* PASSAGE TO READ:
========================

All phenomena are periodic. "The regular recurrence of identical physical phenomena is an admitted fact." Were the cycle known, we could tell just when the phenomena of the past would be repeated. Mr. Tice considers the discovery of a meteorological cycle "the most clamant desideratum of the age." The discovery (?) of the Great Cycle was Mr. Tice's first step in the science of meteorology. It is exactly 11.86 years. He claims that this is established by the periodic phenomena of sunspots, magnetic storms, cyclones, earthquakes, auroras, etc., but fails to give us the process of reduction. This period is identical with Jupiter's year, and the inference is that Jupiter is the cause of the cycle, which henceforth is called the Jovial Cycle. The idea of associating Jupiter with the eleven-year periods is not new, but we supposed it had been abandoned.

========================

* MATERIAL PROVIDED:
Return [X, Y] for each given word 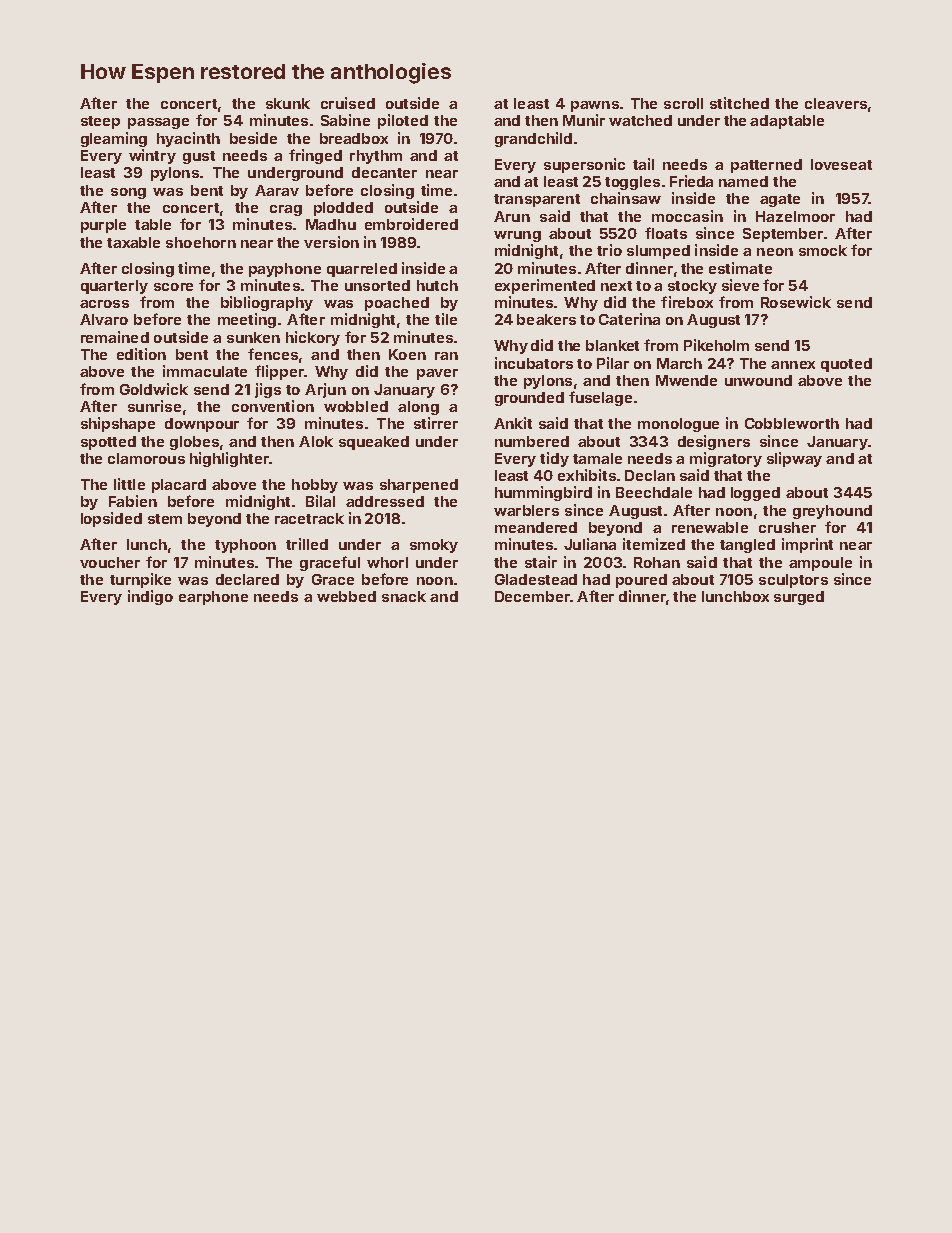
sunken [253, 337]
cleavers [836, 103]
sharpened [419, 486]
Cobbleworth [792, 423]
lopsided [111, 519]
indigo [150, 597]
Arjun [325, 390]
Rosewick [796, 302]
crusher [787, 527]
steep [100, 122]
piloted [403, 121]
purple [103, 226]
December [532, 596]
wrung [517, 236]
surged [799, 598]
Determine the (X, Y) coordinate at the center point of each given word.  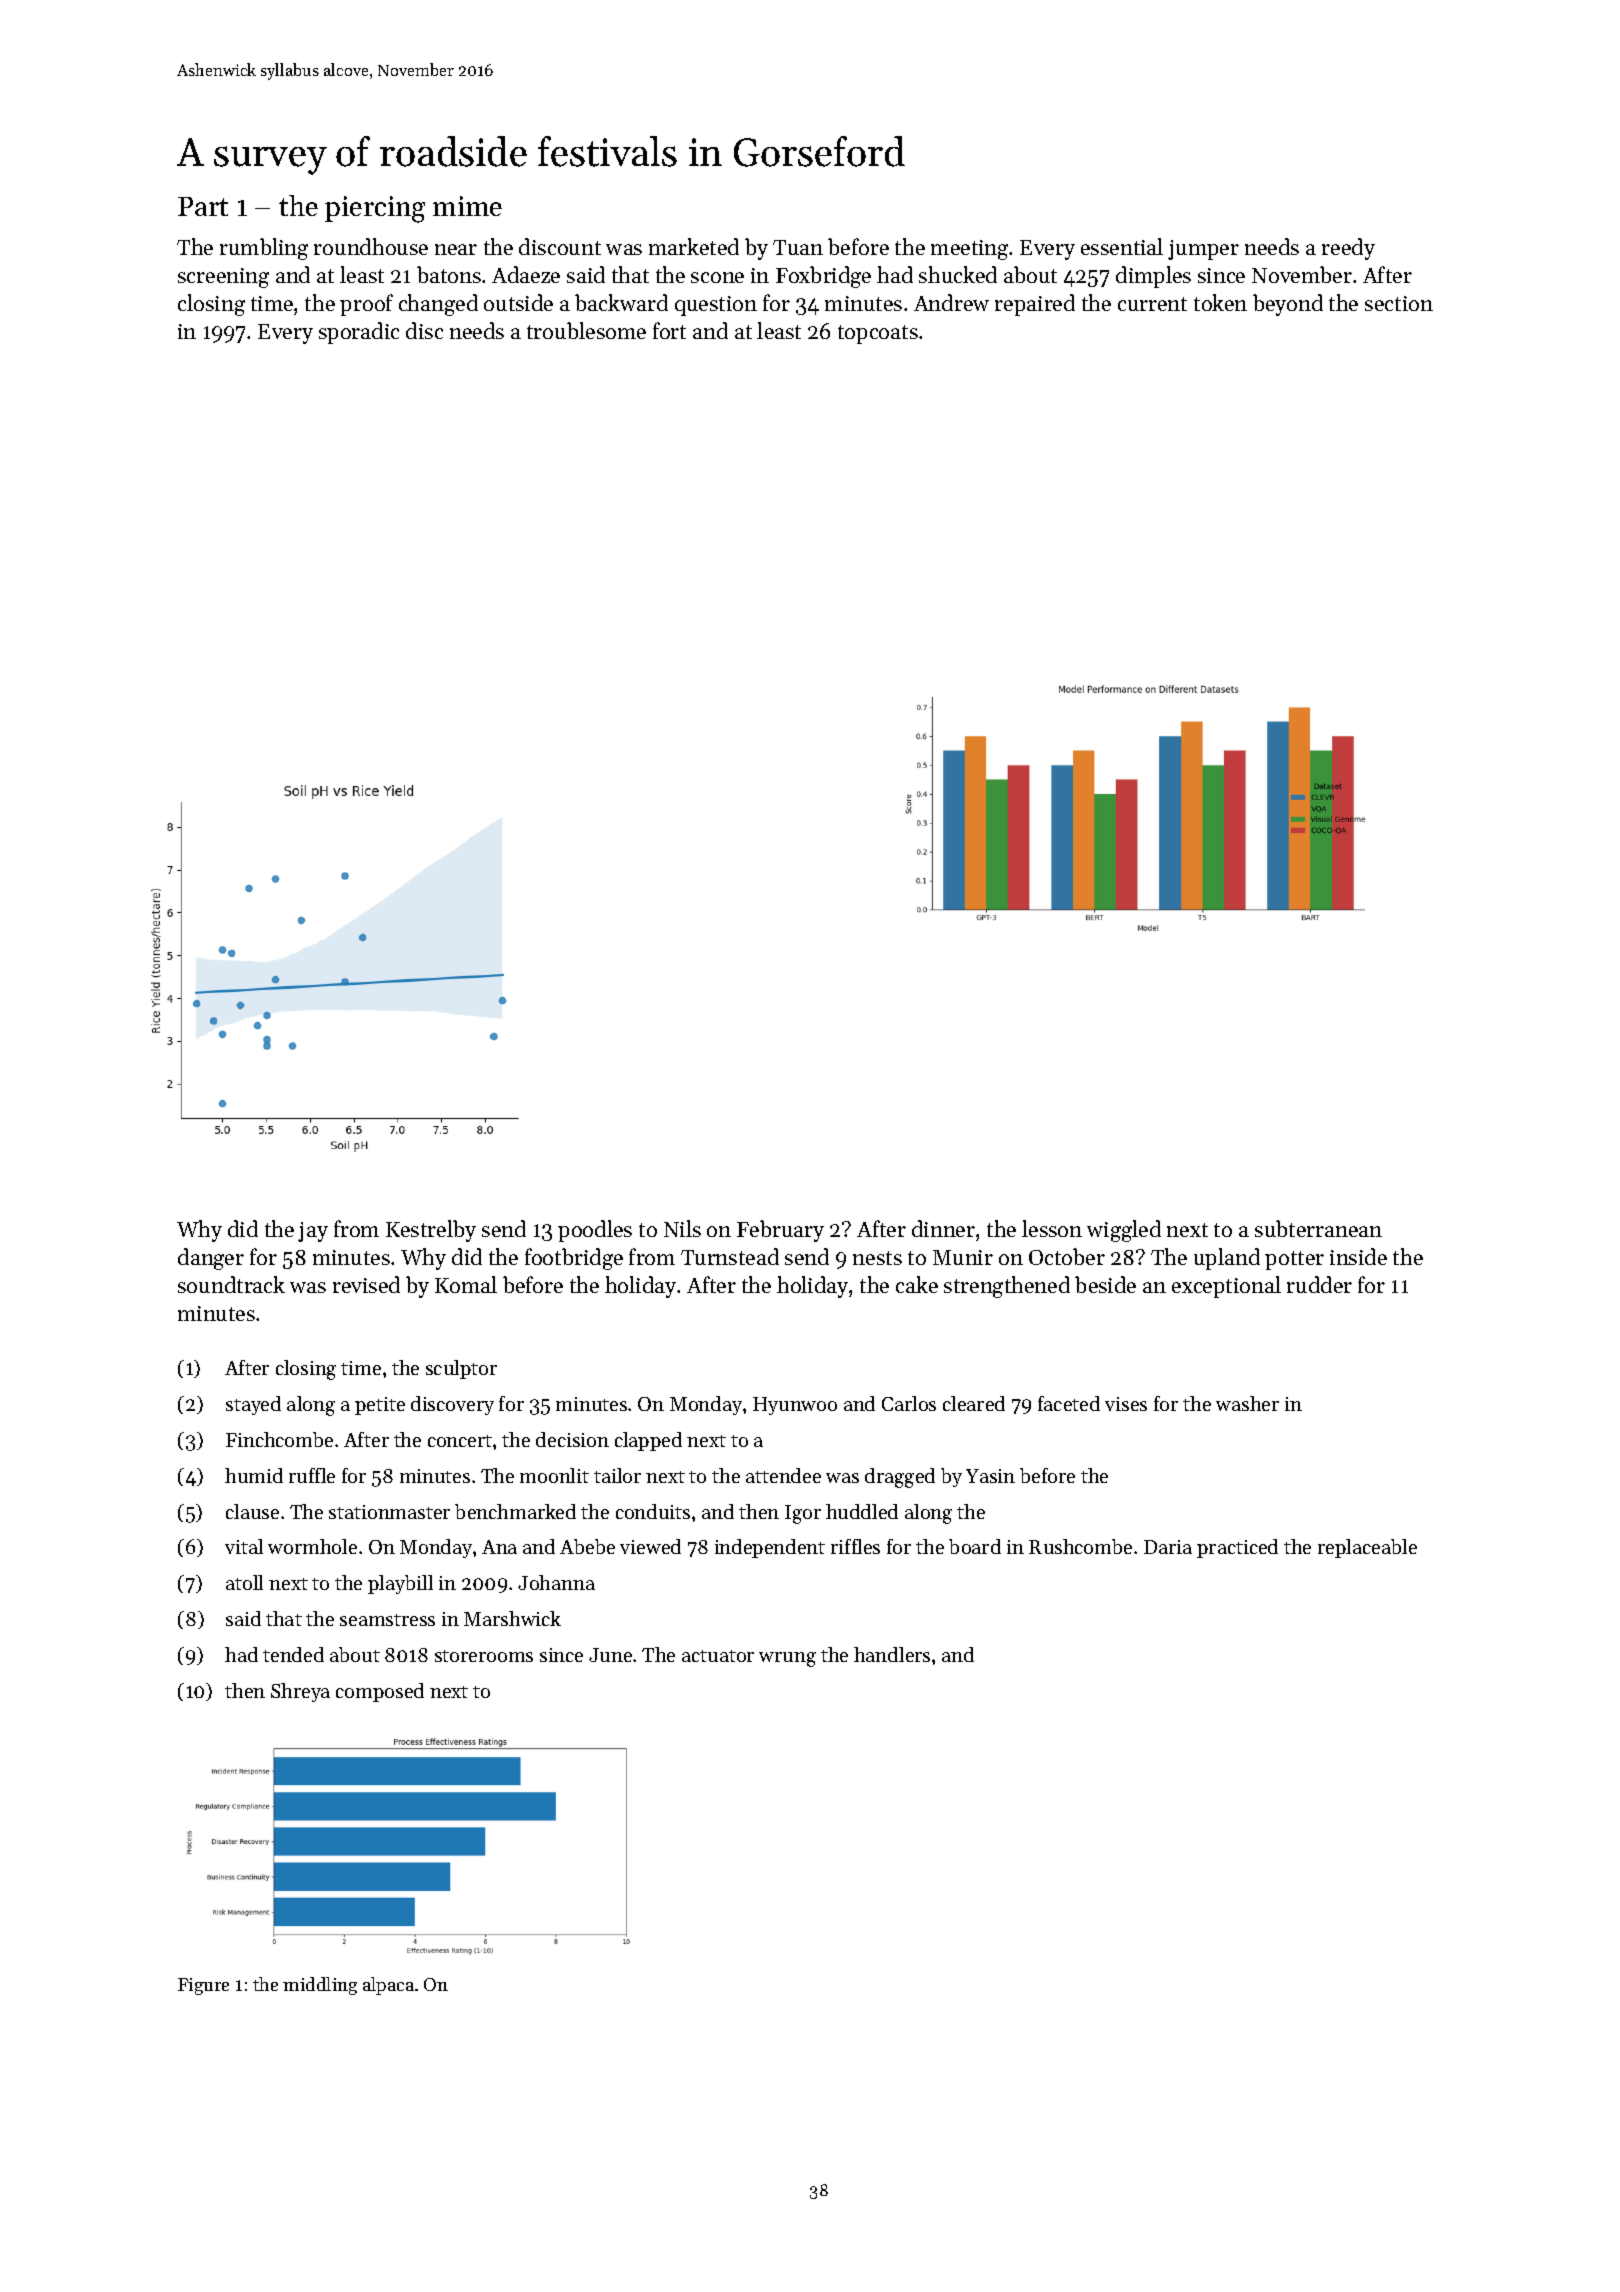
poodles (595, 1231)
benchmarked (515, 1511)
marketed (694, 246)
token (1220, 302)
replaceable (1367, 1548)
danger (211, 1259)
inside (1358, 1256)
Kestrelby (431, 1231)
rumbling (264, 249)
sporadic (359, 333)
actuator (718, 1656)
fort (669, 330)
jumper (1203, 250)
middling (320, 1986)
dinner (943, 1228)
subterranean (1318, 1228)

========================

* YOUR OBJECTIVE: Rewrite the passage on the meteorological cycle, starting with "All phenomena are" and going on through "had been abandoned.", substituting "Saturn" for every occurrence of "Jupiter".

* SOLUTION:
All phenomena are periodic. "The regular recurrence of identical physical phenomena is an admitted fact." Were the cycle known, we could tell just when the phenomena of the past would be repeated. Mr. Tice considers the discovery of a meteorological cycle "the most clamant desideratum of the age." The discovery (?) of the Great Cycle was Mr. Tice's first step in the science of meteorology. It is exactly 11.86 years. He claims that this is established by the periodic phenomena of sunspots, magnetic storms, cyclones, earthquakes, auroras, etc., but fails to give us the process of reduction. This period is identical with Saturn's year, and the inference is that Saturn is the cause of the cycle, which henceforth is called the Jovial Cycle. The idea of associating Saturn with the eleven-year periods is not new, but we supposed it had been abandoned.